Happy Anniversary, Romer v. Evans
May 20, 2016 marks the 20th anniversary of the Supreme Court decision in Romer v. Evans. This was the first positive decision by that Court on the issues of Lesbian, Gay, Bisexual and Transgender (LGBT) rights. It overturned a discriminatory Colorado initiative (Amendment 2) that sought to amend the state constitution to prohibit protections for LGBT people. The Amendment was authored by a religious right organization called Colorado for Family Values (CFV). They had previously attempted to overturn a Denver LGBT protective ordinance but lost that battle. In essence, Amendment 2 stated that every entity in the state was barred from enacting, adopting, or enforcing any laws that protected LGBTs and that LGBTs would be barred from bringing any claims of discrimination under Colorado law. The language of the amendment was fairly simple, but its potential impact was complex and far-reaching.
Romer in the Courts
The case began in 1992 and became final in 1996. It wound its way from the state trial court, which halted the implementation of Amendment 2 by granting an injunction; to the Colorado Supreme Court, which affirmed the lower court decision overturning the initiative; to its final destination at the United States Supreme Court. During those years Colorado became known as the “hate state” and experienced a boycott that was not unlike the financial devastation being experienced today in North Carolina as a result of its discriminatory transgender bathroom law.

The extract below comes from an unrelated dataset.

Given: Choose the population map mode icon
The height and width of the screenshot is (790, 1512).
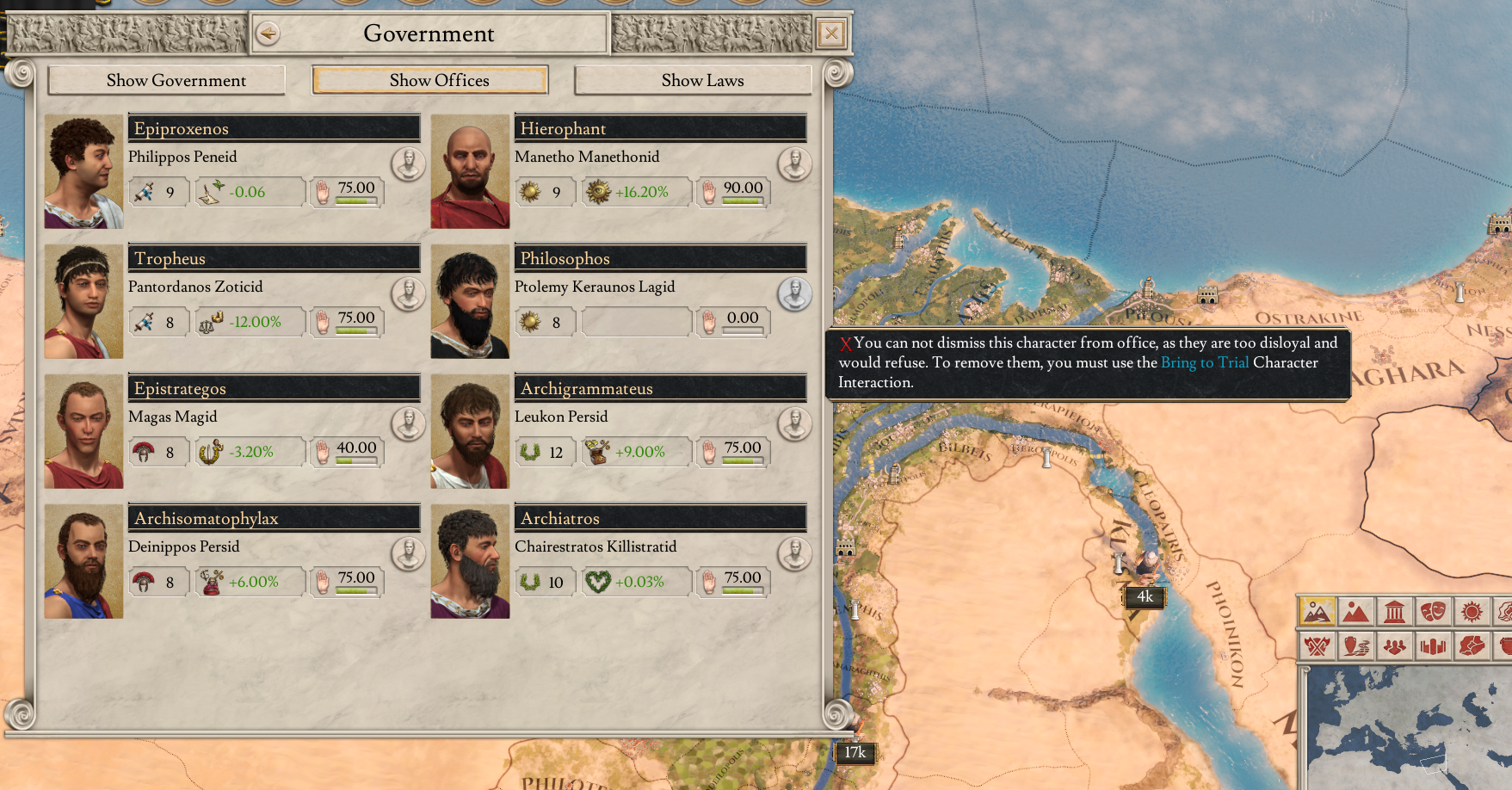Looking at the screenshot, I should click(1395, 645).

In a 6-3 decision, the U.S. Supreme Court upheld the Colorado Court decisions and struck down Amendment 2 using an equal protection argument. The Court never addressed whether sexual minorities constitute a suspect or intermediate classification for equal protection analyses (and has not yet done so) because it found the law unconstitutional using the lowest level of scrutiny called a rational basis analysis. The Supreme Court interpreted the U.S. Constitution to forbid laws that reflect “animus” against gay and lesbian Americans, and the 2014 decision in United States v. Windsor reaffirmed this anti animus principle.
Laying Future Groundwork
The holding in Romer became one of the most important LGBT Supreme Court cases and would lay the legal foundation for overturning the nation’s sodomy laws in Lawrence v. Texas. It was also cited in the federal military cases which ultimately resulted in the eradication of the “Don’t Ask, Don’t Tell” military policy and permitted LGB to serve openly in the military. Romer was also argued in the marriage cases which paved the way for the legalization of same sex marriages. [i] Romer is also being used to establish the equal protection arguments against the newly developing “religious freedom laws[ii],” which, if passed, would allow individuals or businesses to turn away LGBT clients as long as they cite religious objections to homosexuality. In my opinion the Romer case is up there with other great civil rights pronouncements like Brown v. Board of Education, the 19th Amendment to the U.S. Constitution giving women the right to vote, Roe v. Wade that upheld a women’s right to reproductive privacy and Loving v. Virginia that overturned discriminatory racial marriage laws. While it is disheartening to have to engage in these rights’ battles, it is also exhilarating to forge new paths that provide equal justice for all.
Footnotes
[i] Obergefell v. Hodges, 576 U.S. ___ (2015), is a landmark United States Supreme Court case in which the Court held in a 5–4 decision that the fundamental right to marry is guaranteed to same-sex couples by both the Due Process Clause and the Equal Protection Clause of the Fourteenth Amendment to the United States Constitution.
[ii] See, e.g., S.B. 1062, 51st Leg., 2d Reg. Sess. (Ariz. 2014) (“State Action shall not substantially burden a person’s exercise of religion even if the burden results from a rule of general applicability.”); H.R. 427, 62d Leg., 2d Reg. Sess. (Idaho 2014) (“Free exercise of religion is a fundamental right that applies in this state, even if laws, rules or other governmental actions are facially neutral.”); H.R. 2453, 85th Leg., Reg. Sess. (Kan. 2014) (“[N]o individual or religious entity shall be required . . . to . . . provide any services, accommodations, advantages, facilities, goods, or privileges . . . related to the celebration of[] any marriage, domestic partnership, civil union or similar arrangement; . . . solemnize any marriage, domestic partnership, civil union or similar arrangement; or treat any . . . as valid.”). A corollary religious argument was demonstrated in Burwell v. Hobby Lobby Stores, Inc., 134 S. Ct. 2751, 2760–62 (2014), which addressed the Religious Freedom Restoration Act as opposed to a First Amendment religious freedom argument.